Hence, they could also be considered as a good source of traffic

Brand Mentions

Brand mentions occur when someone mentions your brand. This is the most used metric when analysing Brand awareness campaigns.

Some will be tagged or hyperlinked, but some others won’t — which means you will have to go looking for them. 

But, don’t panic, there are a lot of tools to help you with this. Such as : Brand 24, CoverageBook, Google Alerts, Mention

And as with friends, the more positive brand mentions, the merrier.

Conversions

Knowing where your customers come from is no longer a  mystery, you can implement surveys after they purchase or fill in a form asking them how they heard of you but also, via Google Analytics.

The latter is the most reliable tool as it shows your customers’ conversion paths.

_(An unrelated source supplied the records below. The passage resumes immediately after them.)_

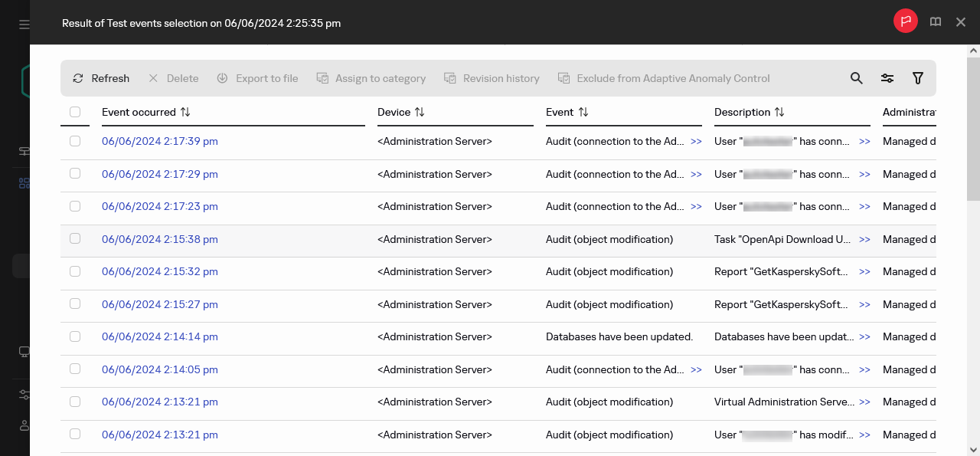The image size is (980, 456).
Task: Click the red flag notifications icon
Action: click(906, 22)
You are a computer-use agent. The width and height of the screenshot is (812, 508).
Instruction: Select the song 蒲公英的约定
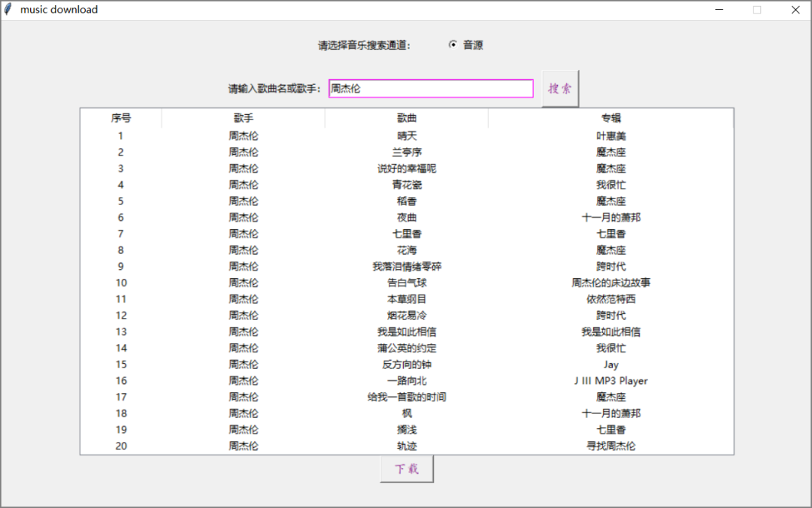[406, 348]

It’s very important to have access to this information as it will determine your most successful communication and conversion channels.

Domain Authority

Domain authority refers to your website’s SEO ranking and how it performs in search results.

It’s ranked from 1 to 100, being 100 the highest and 1 the lowest. You will use this metric to compare your website to your main competitors. The higher your domain authority is, the better your website will rank in search results.

Domain authority evaluates multiple factors but the following can be considered the main ones: backlinks, links from your site to others and the age of your site. While you can’t magically make your website older, you can leverage PR to attract backlinks and place links in your content.

You can check your domain authority for free on the Moz website.

Sentiment

Tracking sentiment can help you understand what your audience is saying about your brand and whether or not you need to address any problems or concerns.

Keeping track of online sentiment may seem hard or impossible but there are actually some tools which solve the problem.

Most well-known ones include QuickSearck by Talkwalker, Repustate and Sentiment Analyzer

Site Traffic

Site traffic is a sign of successful PR efforts. If people are hearing about your brand through earned or paid media, they will likely navigate to your site.

To see where this traffic comes from, use the Google Analytics Traffic sources report.

Social Media Engagement

When measuring social media engagement, you will have to consider: views, impressions, likes, shares, and comments.

You should analyse how many views you get compared to impressions and likes. As well as number of shares and comments.

This will tell you if your audience is engaged with the content you publish or on the contrary, if you should revisit your content strategy.

Social Shares

These are different to social media engagement. Social shares refer to when somebody shares something from your website on their social channels.

It’s the main metric to measure brand reputation but also to analyze your content strategy. As it shows which is your most popular content.

So, keep calm and carry on tracking data and learning. It may take a while to see results from PR efforts.